- Stated task -
Arrange the lines from the line containing "Task: Expand options" through the end of the records as a numbered list, leaving out blank lines and pictures.

[Text and item location entries]
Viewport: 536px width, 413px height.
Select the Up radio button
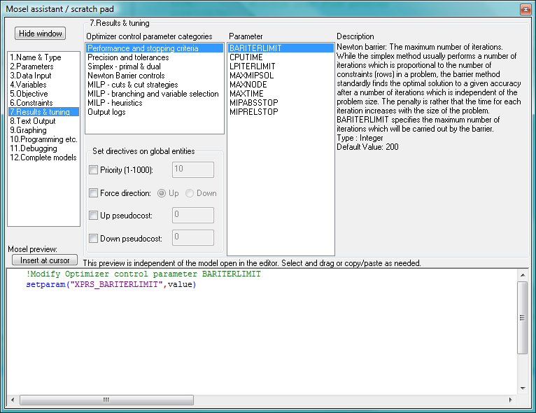click(162, 193)
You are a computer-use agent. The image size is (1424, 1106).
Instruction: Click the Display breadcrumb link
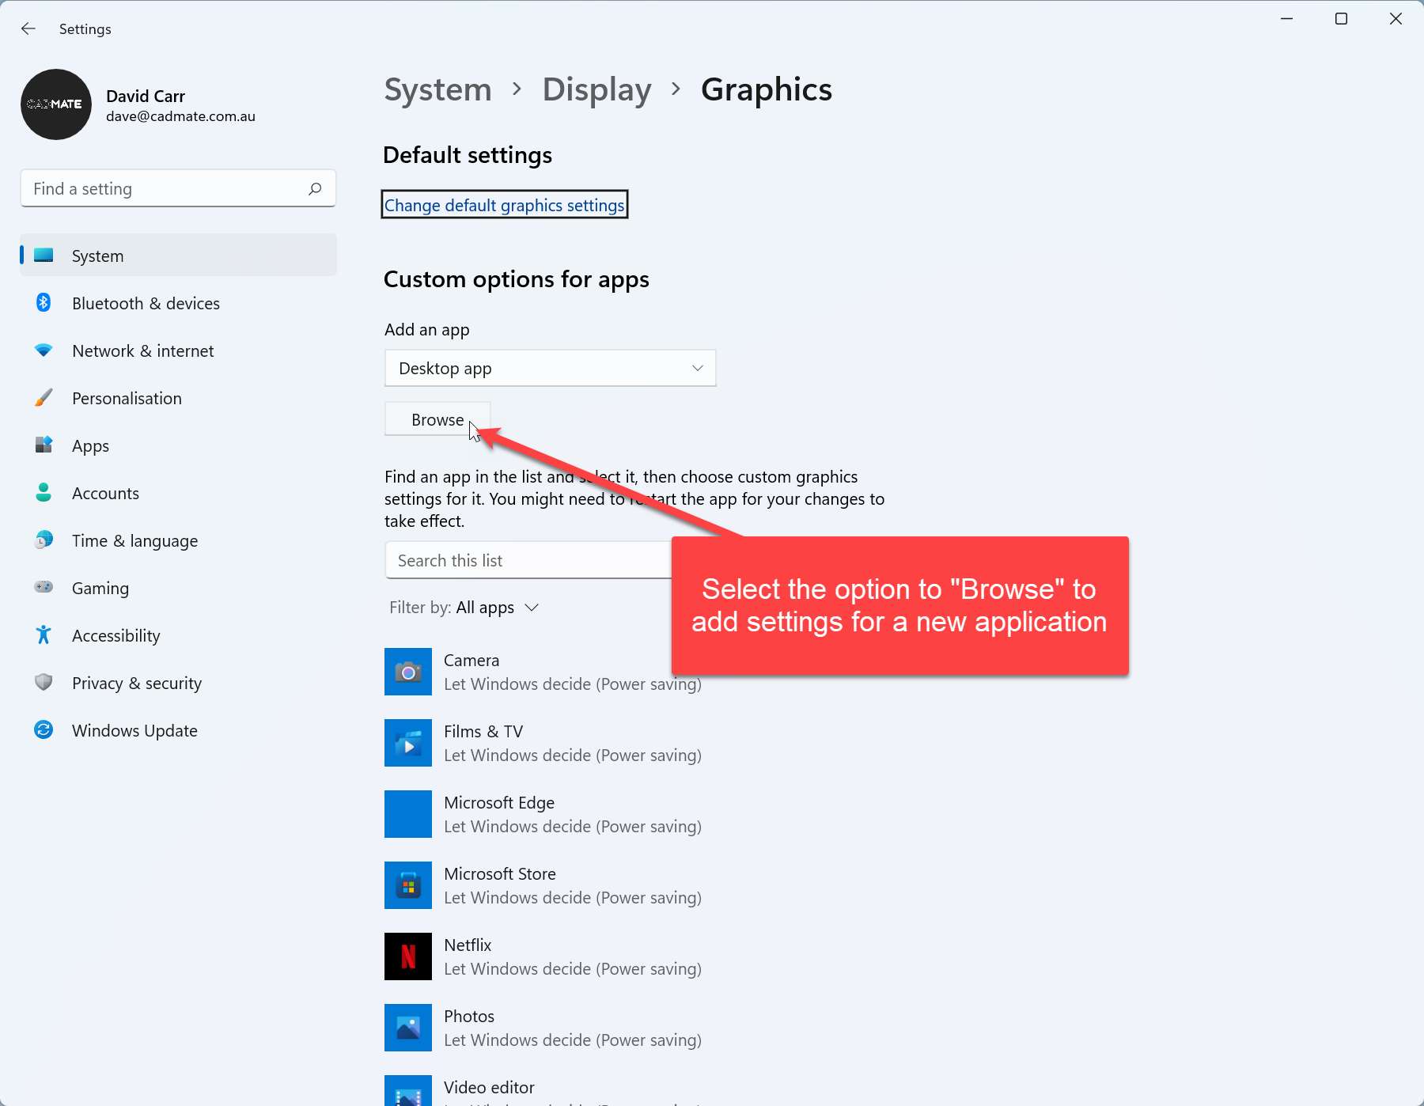pos(596,90)
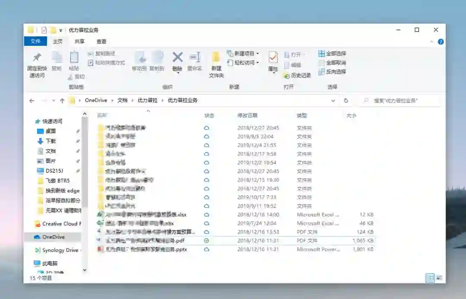This screenshot has width=466, height=299.
Task: Click 反向选择 invert selection
Action: coord(332,72)
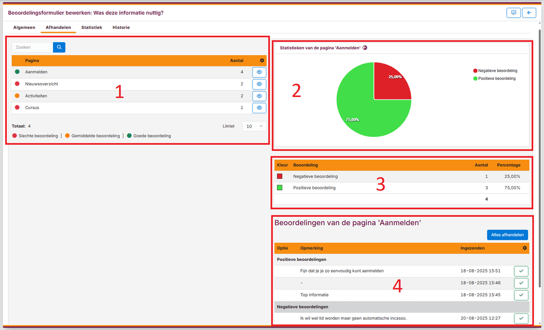This screenshot has height=330, width=544.
Task: Click the search magnifier button
Action: tap(59, 47)
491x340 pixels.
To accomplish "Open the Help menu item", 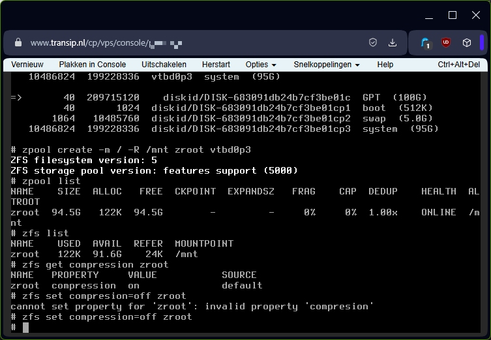I will pos(385,65).
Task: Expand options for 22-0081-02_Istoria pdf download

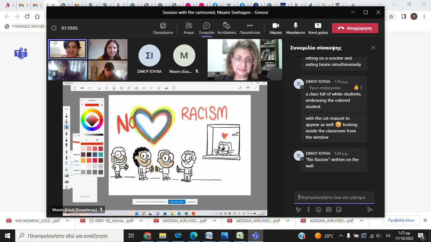Action: point(141,221)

- The reply -
1. Task: Expand options for 22-0081-02_Istoria pdf download
2. Action: point(141,221)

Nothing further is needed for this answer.